Mrs. Gaddson erschien auf der anderen Seite des Saales in der Türöffnung. Sie sah wie ein gereiztes Muttertier aus, grimmig und ungestüm. »Entschuldigen Sie, aber ich erwarte ein dringendes Ferngespräch«, sagte er und stellte sich so, daß Mrs. Taylor zwischen ihm und Mrs. Gaddson war.

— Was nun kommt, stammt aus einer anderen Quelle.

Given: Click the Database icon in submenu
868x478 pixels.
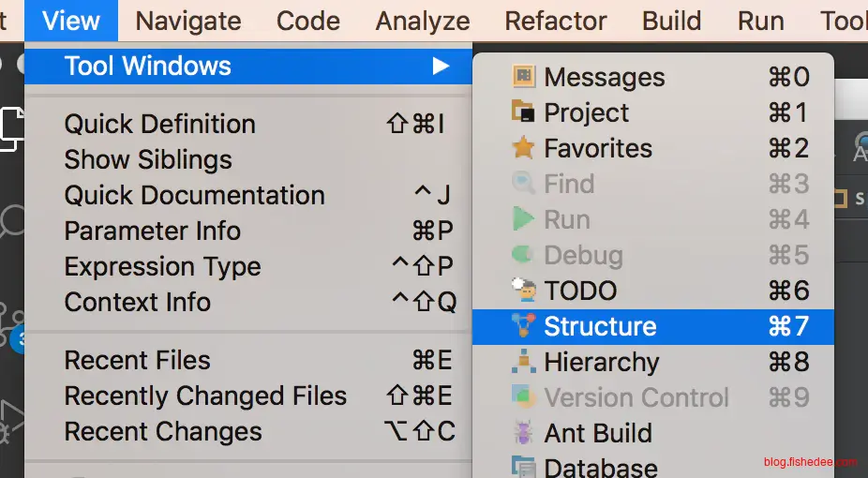Looking at the screenshot, I should 523,467.
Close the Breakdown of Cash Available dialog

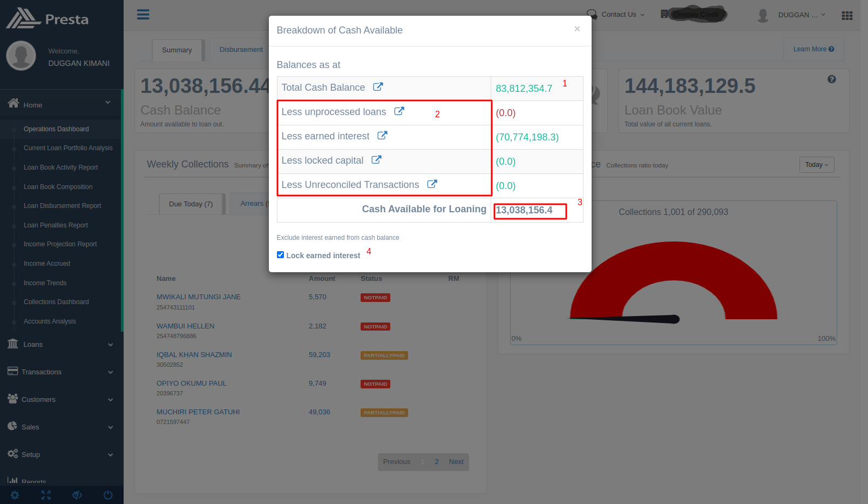pos(577,29)
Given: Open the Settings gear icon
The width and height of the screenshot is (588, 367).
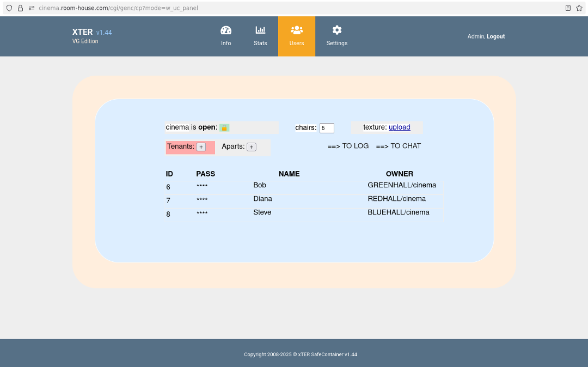Looking at the screenshot, I should click(x=337, y=30).
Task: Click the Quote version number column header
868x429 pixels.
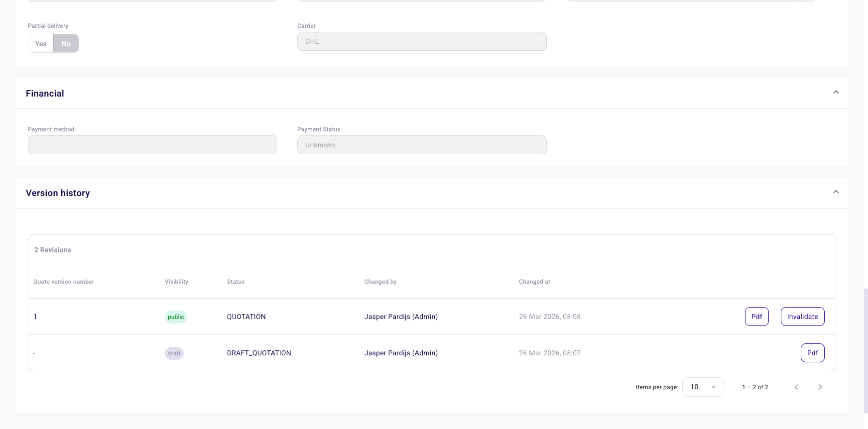Action: click(64, 282)
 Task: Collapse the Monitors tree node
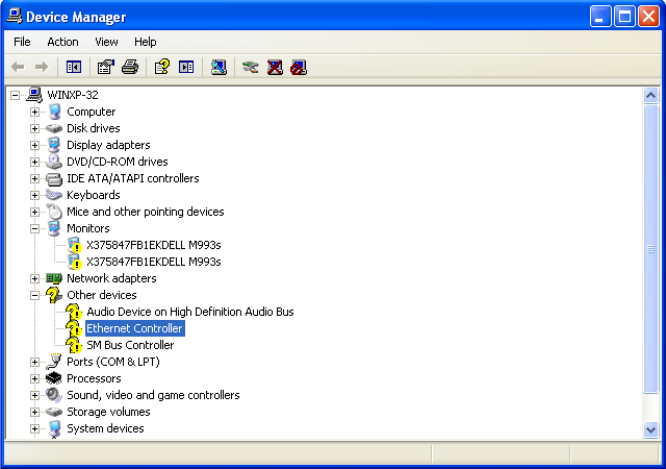[x=35, y=228]
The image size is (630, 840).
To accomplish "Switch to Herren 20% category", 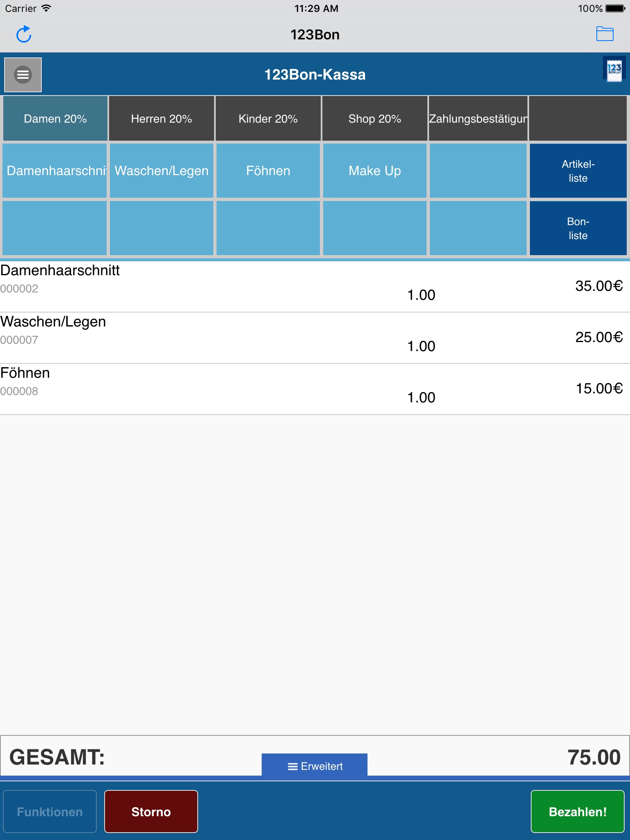I will pos(162,119).
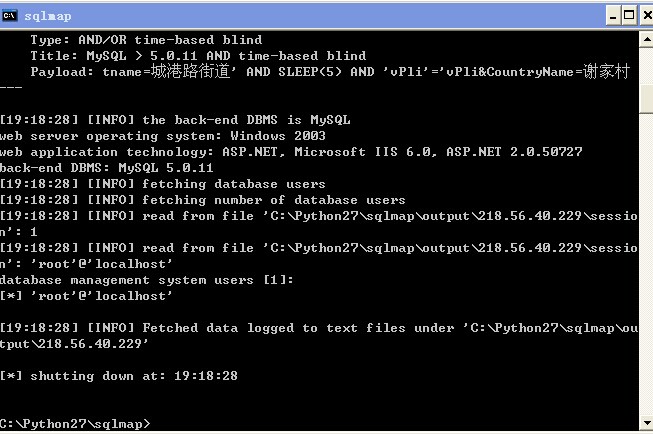
Task: Click the 'web server operating system: Windows 2003' line
Action: (x=163, y=136)
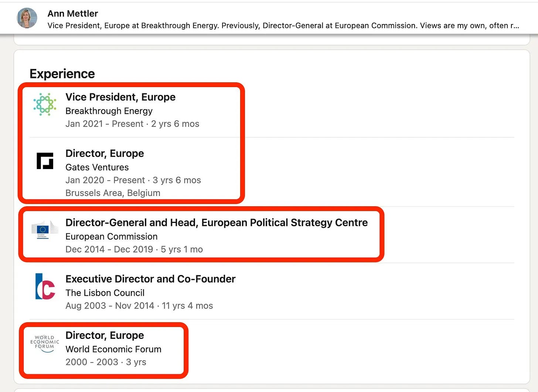
Task: Select the Breakthrough Energy company name
Action: point(109,111)

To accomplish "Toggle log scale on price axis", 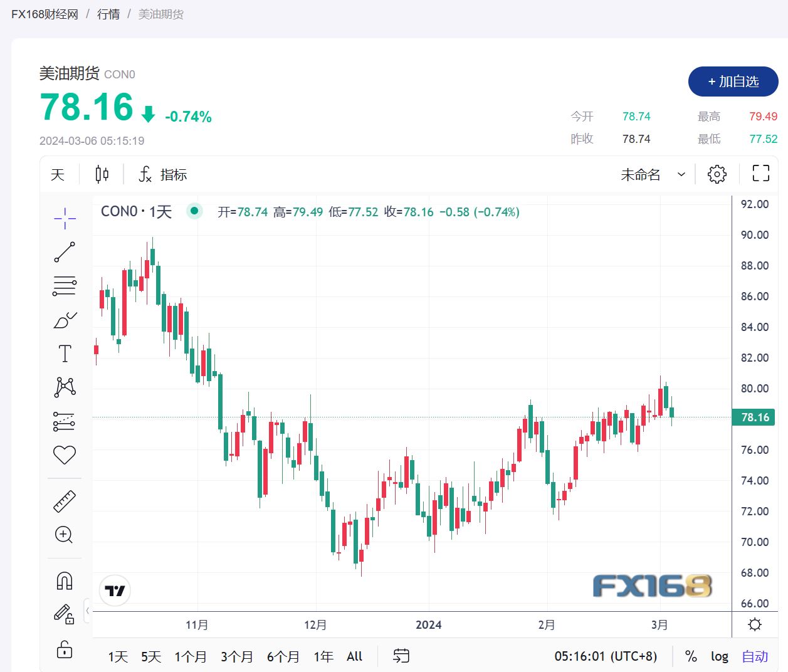I will pos(719,656).
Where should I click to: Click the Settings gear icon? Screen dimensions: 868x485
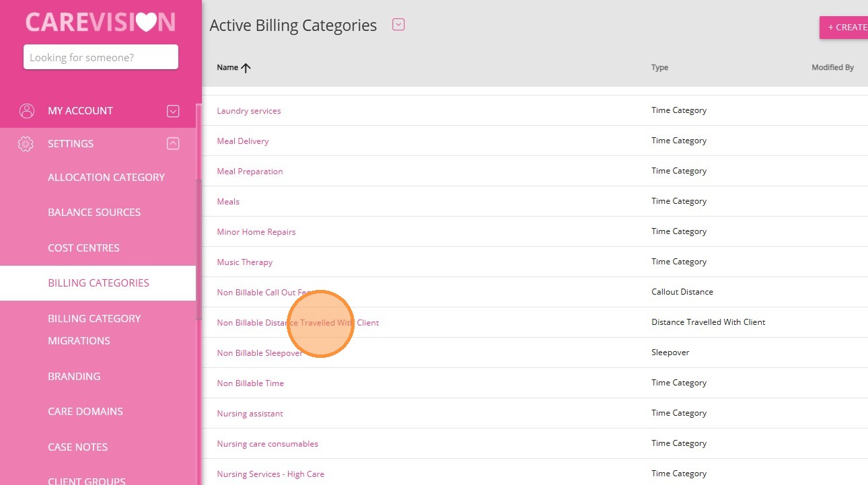(x=26, y=144)
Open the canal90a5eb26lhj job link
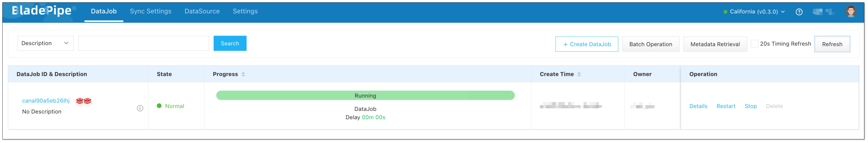This screenshot has height=143, width=868. [46, 101]
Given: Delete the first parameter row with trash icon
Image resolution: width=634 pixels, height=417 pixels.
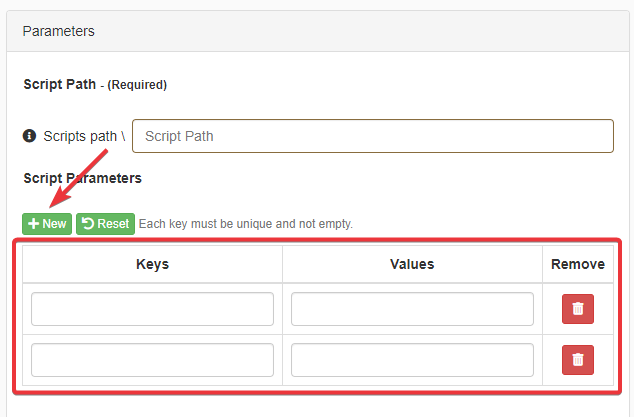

»Ferngespräch?« Mrs. Taylor schüttelte den Kopf. »Ihr Engländer! Ich verstehe nicht was Ihr die ganze Zeit zu reden habt.«

Dunworthy entkam durch die Kantinentür, nachdem er versprochen hatte, einen Übungsraum zu suchen, und kehrte zurück in seine Räume. Andrews hatte nicht angerufen. Es gab eine Nachricht von Montoya. »Ich soll Ihnen sagen, Sie sollen sich nichts daraus machen«, sagte Colin.

»Das war alles? Sonst sagte sie nichts?«

»Nein. Sie sagte: ›Sag Mr. Dunworthy, er soll sich nichts daraus machen.‹«

Er fragte sich, ob sie durch irgendein Wunder Basingame ausfindig gemacht und seine Unterschrift erlangt habe, oder ob sie bloß herausgebracht habe, ob er »auf Lachs« oder »auf Forelle« angelte. Er überlegte, ob er zurückrufen solle, befürchtete jedoch, daß Andrews ausgerechnet in dem Augenblick durchkommen würde.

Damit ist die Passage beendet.